Но тогда вся эта гигантская конструкция института из блоков, корпусов, отделений, тысячи людей в коридорах, титулованных врачей показалась мне такой внушительной и надежной, что я доверилась. Вот только то упрямое и колючее, что, казалось, надолго поселилось в моей душе, снова давало о себе знать. Давило, когда я вновь видела холодную дежурную улыбку Вашего Величества, слышала его ответы, отстраненные, полные сарказма и только ему одному понятного смысла. Но я старалась отгонять сомнения. Я была так напугана и так нуждалась в спасителе, что готова была близоруко щуриться и чуть ли не закрывать глаза, чтобы случайно не разглядеть чего-нибудь лишнего.
Дверь кабинета распахнулась. На зов босса пришел молодой врач Дмитрий Владимирович Карманов. Высокий, широкоплечий, с охапкой густых каштановых волос и яркими карими глазами — мечта, а не врач! С такой внешностью он мог смело работать кем угодно, все было бы к лицу: загорелый по пояс рабочий на стройке, одетый в стильный деловой костюм директор завода, улыбающийся очаровательный капитан самолета. Из этого великолепия Дмитрий Владимирович выбрал профессию врача-онколога. Медицинская униформа эффектно сидела на его стройной фигуре. Надетый халат вызывал в пациентках доверие и признание, выгодно оттеняя стать и рост. На фотографии, наклеенной на стенде у входа в отделение, Дмитрий Владимирович так залихватски улыбался, что прозвище приклеилось моментально — Красавчик.
Красавчик повел меня по хитросплетению коридоров института, на ходу диктуя план действий:
— Сначала отнесете блоки с биопсией в лабораторию. Закажете иммуногистохимию, она покажет статус опухоли. Сделаете компьютерную томографию грудной клетки, органов брюшной полости и сцинтиграфию скелета. Когда будут готовы результаты, то позвоните, и Вадим Сергеевич назначит лечение.
Я, еле поспевая за ним, пыталась запомнить распоряжения. А когда вышла на улицу, всё смешалось в голове и я в растерянности остановилась. Погода в Петербурге стояла удивительная. Мягкое солнце щедро заливало парковку, дорогу к приемному покою и десятки тропинок. Легкий ветерок как бы невзначай касался моих волос и замирал. Я бродила между корпусами, разбросанными по большой живописной территории с прудом и парком, и находила в себе столько ощущения жизни!
Пазл упорно не складывался. Такой доброжелательный мир вокруг и коварный часовой механизм внутри совершенно не хотели уживаться вместе. Куда правдоподобнее бы сейчас оказалась буря, затяжной дождь с молнией и раскатами грома. Но мир подыгрывать не собирался. Напротив, он сочно осыпал меня своими прелестями, дразня и играя. Мол, это всё мое и останется моим, даже если не будет тебя. Я такой великий, а ты такая маленькая, куда тебе тягаться?
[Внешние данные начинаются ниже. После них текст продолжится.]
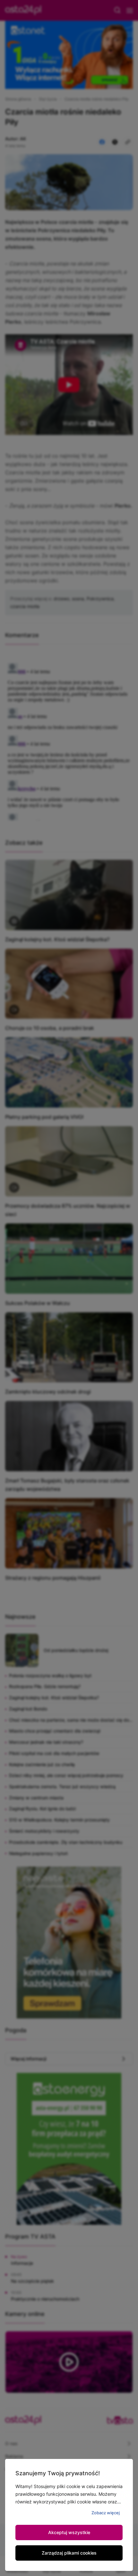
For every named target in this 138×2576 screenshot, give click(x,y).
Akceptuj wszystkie (69, 2532)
Однако мир, видимо, еще не знал, что в голове моей уже зародилась мысль. Робкая, неокрепшая, она пустила ростки и вгрызлась в меня крепкими корнями: я буду бороться до последнего. Я не сдамся. Какие бы партии этот мир не разыгрывал со мной, пусть даже не рассчитывает на быструю победу.
Заезжая в тоннель монотонно гудящего компьютерного томографа, в слезах уговаривая отстраненную женщину в регистратуре записать меня на ближайшие числа на сцинтиграфию, подолгу изучая грустные истории болезни на онкологических форумах, я держалась за эту спасительную мысль. Я выживу, чего бы это ни стоило.
ГЛАВА ОДИННАДЦАТАЯ, наполненная пузырьками, капельницами и таблетками
— Метастазы в других органах на обследованиях не обнаружены. Это хорошо. Но все же надо делать неадьювантную — предоперационную — химиотерапию. В отделении этого препарата нет, придется покупать. Стоимость я вам уже называл. У вас есть деньги на курс? — дежурным голосом спросил Ваше Величество.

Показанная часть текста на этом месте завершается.